#### RECORD EXCERPTS

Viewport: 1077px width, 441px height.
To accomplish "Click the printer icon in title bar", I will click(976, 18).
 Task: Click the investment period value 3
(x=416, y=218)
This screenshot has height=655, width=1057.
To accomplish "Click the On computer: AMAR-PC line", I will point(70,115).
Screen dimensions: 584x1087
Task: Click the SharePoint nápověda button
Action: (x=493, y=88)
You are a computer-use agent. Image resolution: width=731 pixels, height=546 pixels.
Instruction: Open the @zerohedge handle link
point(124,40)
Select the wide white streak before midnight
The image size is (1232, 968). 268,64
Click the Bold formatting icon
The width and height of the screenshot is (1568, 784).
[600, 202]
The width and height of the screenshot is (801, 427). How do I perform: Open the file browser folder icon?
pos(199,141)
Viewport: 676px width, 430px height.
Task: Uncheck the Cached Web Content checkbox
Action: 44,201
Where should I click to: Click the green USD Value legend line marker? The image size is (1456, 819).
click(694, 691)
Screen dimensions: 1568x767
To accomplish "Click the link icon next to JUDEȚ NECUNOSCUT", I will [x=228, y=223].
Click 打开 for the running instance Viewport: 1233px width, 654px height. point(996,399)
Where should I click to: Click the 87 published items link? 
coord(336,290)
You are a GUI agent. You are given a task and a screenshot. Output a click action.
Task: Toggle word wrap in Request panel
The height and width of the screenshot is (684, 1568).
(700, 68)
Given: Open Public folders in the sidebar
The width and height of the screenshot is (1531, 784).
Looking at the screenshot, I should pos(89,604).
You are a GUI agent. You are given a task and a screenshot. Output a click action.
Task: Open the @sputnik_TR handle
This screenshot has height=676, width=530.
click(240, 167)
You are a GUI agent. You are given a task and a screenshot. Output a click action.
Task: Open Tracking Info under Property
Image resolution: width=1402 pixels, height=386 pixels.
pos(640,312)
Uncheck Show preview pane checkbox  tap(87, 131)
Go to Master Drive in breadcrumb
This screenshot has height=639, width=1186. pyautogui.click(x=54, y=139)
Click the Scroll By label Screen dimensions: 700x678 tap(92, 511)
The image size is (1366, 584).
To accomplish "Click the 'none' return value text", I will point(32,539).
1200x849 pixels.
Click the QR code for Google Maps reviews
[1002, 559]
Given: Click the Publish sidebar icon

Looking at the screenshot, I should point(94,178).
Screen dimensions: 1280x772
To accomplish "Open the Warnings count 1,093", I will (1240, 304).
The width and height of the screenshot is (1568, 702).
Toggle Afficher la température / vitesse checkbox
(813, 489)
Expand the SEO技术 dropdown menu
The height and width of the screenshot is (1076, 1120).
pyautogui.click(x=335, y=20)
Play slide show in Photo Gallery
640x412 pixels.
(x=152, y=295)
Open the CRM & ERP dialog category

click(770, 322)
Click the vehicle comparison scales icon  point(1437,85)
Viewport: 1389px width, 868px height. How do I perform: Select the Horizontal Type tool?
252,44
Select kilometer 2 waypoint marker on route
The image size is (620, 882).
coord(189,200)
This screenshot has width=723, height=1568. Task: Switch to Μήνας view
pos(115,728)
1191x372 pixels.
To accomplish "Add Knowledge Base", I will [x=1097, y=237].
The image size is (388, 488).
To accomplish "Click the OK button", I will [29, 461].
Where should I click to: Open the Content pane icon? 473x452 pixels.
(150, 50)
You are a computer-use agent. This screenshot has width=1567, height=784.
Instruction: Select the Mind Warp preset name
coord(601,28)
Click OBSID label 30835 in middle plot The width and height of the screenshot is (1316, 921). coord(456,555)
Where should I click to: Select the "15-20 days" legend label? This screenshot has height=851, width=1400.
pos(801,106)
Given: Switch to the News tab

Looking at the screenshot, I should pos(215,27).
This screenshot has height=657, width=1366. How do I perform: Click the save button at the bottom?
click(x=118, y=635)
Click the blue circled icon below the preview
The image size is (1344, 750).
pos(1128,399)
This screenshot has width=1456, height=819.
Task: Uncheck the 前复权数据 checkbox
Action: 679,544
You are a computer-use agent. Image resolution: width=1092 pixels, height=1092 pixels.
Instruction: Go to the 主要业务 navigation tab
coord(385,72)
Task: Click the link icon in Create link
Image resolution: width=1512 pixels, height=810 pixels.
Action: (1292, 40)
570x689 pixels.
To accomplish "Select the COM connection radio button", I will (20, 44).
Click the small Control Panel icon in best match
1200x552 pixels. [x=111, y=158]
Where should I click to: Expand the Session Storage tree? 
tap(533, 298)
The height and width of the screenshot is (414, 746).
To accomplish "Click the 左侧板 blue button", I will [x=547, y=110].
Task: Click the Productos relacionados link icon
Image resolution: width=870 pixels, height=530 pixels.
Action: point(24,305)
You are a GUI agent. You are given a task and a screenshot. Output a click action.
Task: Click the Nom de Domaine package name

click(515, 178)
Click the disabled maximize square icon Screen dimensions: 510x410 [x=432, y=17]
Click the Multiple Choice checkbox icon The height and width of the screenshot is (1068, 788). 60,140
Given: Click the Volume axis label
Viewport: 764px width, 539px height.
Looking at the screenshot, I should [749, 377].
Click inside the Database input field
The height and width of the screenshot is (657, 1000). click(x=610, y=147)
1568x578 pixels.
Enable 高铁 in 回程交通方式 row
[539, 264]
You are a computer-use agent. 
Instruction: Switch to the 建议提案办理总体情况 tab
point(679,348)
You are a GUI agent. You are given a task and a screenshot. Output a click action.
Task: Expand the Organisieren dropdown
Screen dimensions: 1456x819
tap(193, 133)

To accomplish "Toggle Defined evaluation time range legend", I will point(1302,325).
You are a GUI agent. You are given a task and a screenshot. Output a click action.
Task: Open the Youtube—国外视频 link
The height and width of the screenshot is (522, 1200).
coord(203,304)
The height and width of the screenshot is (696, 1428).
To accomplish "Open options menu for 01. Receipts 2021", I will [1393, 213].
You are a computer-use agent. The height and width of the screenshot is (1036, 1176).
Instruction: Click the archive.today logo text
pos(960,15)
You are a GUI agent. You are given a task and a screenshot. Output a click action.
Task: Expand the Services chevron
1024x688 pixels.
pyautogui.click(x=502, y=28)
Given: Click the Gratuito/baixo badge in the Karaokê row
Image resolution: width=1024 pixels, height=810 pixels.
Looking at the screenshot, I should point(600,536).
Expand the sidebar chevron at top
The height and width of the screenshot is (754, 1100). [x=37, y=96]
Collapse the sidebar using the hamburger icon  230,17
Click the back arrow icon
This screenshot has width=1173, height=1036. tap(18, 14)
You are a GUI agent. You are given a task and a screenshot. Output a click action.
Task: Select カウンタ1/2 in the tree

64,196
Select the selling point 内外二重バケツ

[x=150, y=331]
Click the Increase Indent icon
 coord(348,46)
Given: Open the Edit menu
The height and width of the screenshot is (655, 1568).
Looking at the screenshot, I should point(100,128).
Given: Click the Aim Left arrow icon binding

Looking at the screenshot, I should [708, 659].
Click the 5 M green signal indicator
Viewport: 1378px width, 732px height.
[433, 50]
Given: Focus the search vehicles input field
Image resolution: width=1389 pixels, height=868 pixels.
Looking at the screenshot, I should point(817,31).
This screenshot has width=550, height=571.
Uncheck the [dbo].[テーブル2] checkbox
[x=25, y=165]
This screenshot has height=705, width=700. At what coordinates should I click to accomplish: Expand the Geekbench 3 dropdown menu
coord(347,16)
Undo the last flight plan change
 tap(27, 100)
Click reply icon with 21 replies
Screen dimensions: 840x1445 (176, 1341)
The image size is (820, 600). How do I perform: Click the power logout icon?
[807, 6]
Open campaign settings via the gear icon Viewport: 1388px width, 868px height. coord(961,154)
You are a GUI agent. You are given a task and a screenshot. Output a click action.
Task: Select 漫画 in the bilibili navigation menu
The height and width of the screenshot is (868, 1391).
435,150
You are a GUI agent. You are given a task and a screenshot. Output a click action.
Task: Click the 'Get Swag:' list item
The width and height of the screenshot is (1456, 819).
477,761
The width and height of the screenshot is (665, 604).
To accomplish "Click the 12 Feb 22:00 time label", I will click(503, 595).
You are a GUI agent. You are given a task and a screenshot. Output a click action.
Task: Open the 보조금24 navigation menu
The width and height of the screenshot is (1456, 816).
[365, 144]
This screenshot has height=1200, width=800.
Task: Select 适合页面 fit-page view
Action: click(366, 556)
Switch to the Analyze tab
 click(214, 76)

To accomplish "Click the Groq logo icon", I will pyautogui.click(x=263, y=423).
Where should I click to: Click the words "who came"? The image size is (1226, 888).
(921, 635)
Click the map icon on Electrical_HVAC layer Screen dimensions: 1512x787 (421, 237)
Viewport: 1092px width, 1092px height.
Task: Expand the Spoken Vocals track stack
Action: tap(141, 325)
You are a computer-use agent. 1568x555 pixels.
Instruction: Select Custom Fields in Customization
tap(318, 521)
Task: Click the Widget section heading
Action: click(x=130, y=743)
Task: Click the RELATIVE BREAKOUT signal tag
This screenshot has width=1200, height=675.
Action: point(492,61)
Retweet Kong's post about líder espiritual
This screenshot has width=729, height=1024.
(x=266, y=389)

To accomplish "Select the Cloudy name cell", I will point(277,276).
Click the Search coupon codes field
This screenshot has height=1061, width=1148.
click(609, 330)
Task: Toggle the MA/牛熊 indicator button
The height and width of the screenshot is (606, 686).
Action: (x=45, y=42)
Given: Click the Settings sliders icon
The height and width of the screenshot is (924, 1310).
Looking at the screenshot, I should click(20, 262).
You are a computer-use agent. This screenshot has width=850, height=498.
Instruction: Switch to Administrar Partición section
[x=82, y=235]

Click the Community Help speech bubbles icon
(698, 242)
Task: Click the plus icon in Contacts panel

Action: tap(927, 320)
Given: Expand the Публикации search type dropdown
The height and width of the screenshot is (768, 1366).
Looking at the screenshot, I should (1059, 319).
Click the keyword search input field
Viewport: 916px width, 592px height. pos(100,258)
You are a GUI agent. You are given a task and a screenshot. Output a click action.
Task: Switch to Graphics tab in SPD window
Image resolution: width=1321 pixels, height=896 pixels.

########

### PROBLEM
Lay out the data above as a Markdown table with the columns "Row" and "Line", numbering each row and omitting blank lines. Begin at the first line of the data and stop after the line that contains "This screenshot has height=639, width=1186.", including both ends.

### SOLUTION FOR THIS PROBLEM
| Row | Line |
|---|---|
| 1 | Viewport: 1077px width, 441px height. |
| 2 | To accomplish "Click the printer icon in title bar", I will click(976, 18). |
| 3 |  Task: Click the investment period value 3 |
| 4 | (x=416, y=218) |
| 5 | This screenshot has height=655, width=1057. |
| 6 | To accomplish "Click the On computer: AMAR-PC line", I will point(70,115). |
| 7 | Screen dimensions: 584x1087 |
| 8 | Task: Click the SharePoint nápověda button |
| 9 | Action: (x=493, y=88) |
| 10 | You are a computer-use agent. Image resolution: width=731 pixels, height=546 pixels. |
| 11 | Instruction: Open the @zerohedge handle link |
| 12 | point(124,40) |
| 13 | Select the wide white streak before midnight |
| 14 | The image size is (1232, 968). 268,64 |
| 15 | Click the Bold formatting icon |
| 16 | The width and height of the screenshot is (1568, 784). |
| 17 | [600, 202] |
| 18 | The width and height of the screenshot is (801, 427). How do I perform: Open the file browser folder icon? |
| 19 | pos(199,141) |
| 20 | Viewport: 676px width, 430px height. |
| 21 | Task: Uncheck the Cached Web Content checkbox |
| 22 | Action: 44,201 |
| 23 | Where should I click to: Click the green USD Value legend line marker? The image size is (1456, 819). |
| 24 | click(694, 691) |
| 25 | Screen dimensions: 1568x767 |
| 26 | To accomplish "Click the link icon next to JUDEȚ NECUNOSCUT", I will [x=228, y=223]. |
| 27 | Click 打开 for the running instance Viewport: 1233px width, 654px height. point(996,399) |
| 28 | Where should I click to: Click the 87 published items link?  |
| 29 | coord(336,290) |
| 30 | You are a GUI agent. You are given a task and a screenshot. Output a click action. |
| 31 | Task: Toggle word wrap in Request panel |
| 32 | The height and width of the screenshot is (684, 1568). |
| 33 | (700, 68) |
| 34 | Given: Open Public folders in the sidebar |
| 35 | The width and height of the screenshot is (1531, 784). |
| 36 | Looking at the screenshot, I should pos(89,604). |
| 37 | You are a GUI agent. You are given a task and a screenshot. Output a click action. |
| 38 | Task: Open the @sputnik_TR handle |
| 39 | This screenshot has height=676, width=530. |
| 40 | click(240, 167) |
| 41 | You are a GUI agent. You are given a task and a screenshot. Output a click action. |
| 42 | Task: Open Tracking Info under Property |
| 43 | Image resolution: width=1402 pixels, height=386 pixels. |
| 44 | pos(640,312) |
| 45 | Uncheck Show preview pane checkbox  tap(87, 131) |
| 46 | Go to Master Drive in breadcrumb |
| 47 | This screenshot has height=639, width=1186. pyautogui.click(x=54, y=139) |